Ouvrir un centre d’art dans un immeuble industriel qui offrirait un grand espace d’exposition, un studio d’enregistrement radio TV, des petits studios pour accueillir des artistes en résidence et une école pour artistes-entrepreneurs afin de diffuser un programme pour faire éclater le mythe de l’artiste pauvre et maudit ! Oui, je crois qu’on peut aujourd’hui vivre de son art.

Quel est votre super pouvoir ?

Définitivement la résilience. Je me libère du passé et je regarde résolument vers l’avenir, quelles que soient les circonstances. Je ressens cet élan de vitalité profond et nourricier, je vis toujours plusieurs vies à la fois, j’expérimente sans cesse des choses nouvelles, je prends des risques et j’ai le sens de l’aventure. Je rebondis rapidement et je suis une optimiste incorrigible. J’aime la vie et c’est pourquoi mes oeuvres sont authentiques, intenses et vivantes.
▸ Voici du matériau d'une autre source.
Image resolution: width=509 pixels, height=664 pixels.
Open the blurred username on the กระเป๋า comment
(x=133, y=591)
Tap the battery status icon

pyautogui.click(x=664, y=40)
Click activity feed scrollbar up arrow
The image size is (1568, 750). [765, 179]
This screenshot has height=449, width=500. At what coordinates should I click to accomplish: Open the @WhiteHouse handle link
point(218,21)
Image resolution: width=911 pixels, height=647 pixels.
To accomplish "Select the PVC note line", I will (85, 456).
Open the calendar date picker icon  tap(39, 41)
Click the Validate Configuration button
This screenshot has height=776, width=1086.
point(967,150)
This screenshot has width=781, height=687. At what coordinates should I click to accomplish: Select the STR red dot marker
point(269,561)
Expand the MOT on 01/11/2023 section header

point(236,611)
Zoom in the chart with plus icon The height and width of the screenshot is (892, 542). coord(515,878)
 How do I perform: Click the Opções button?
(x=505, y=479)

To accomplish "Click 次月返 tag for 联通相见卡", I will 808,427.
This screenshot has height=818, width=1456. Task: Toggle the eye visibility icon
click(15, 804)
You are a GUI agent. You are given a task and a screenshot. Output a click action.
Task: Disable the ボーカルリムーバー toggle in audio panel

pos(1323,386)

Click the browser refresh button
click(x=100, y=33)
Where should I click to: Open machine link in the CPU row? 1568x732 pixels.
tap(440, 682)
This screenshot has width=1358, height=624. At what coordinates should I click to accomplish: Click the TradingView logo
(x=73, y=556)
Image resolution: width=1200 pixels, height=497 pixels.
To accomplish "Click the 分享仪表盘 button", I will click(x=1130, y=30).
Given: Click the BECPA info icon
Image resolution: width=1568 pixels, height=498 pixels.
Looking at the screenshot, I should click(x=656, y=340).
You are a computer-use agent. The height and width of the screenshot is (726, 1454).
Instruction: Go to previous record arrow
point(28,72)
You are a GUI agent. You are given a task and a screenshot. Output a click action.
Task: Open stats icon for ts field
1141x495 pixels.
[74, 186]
Plutôt gribouillis ou précision ? Crayon ou pinceau ?

Plutôt gribouillis, gestes spontanés, accidents provoqués pour mieux sortir du cadre et faire émerger de l’inattendu. J’adore pratiquer le dessin à l’aveugle, enseigner comment voir les espaces négatifs et utiliser sa plume de nez. La meilleure façon de m’échauffer, c’est ce qu’on appelle au Québec un barbeau : gribouiller jusqu’à en sortir une forme éventuelle. Plutôt crayon – y compris le crayon électronique sur ma tablette… j’utilise aussi le pinceau comme un crayon, à grands traits larges sur la toile. Mon art se pose comme une exploration du vécu traduite au travers de mes mains.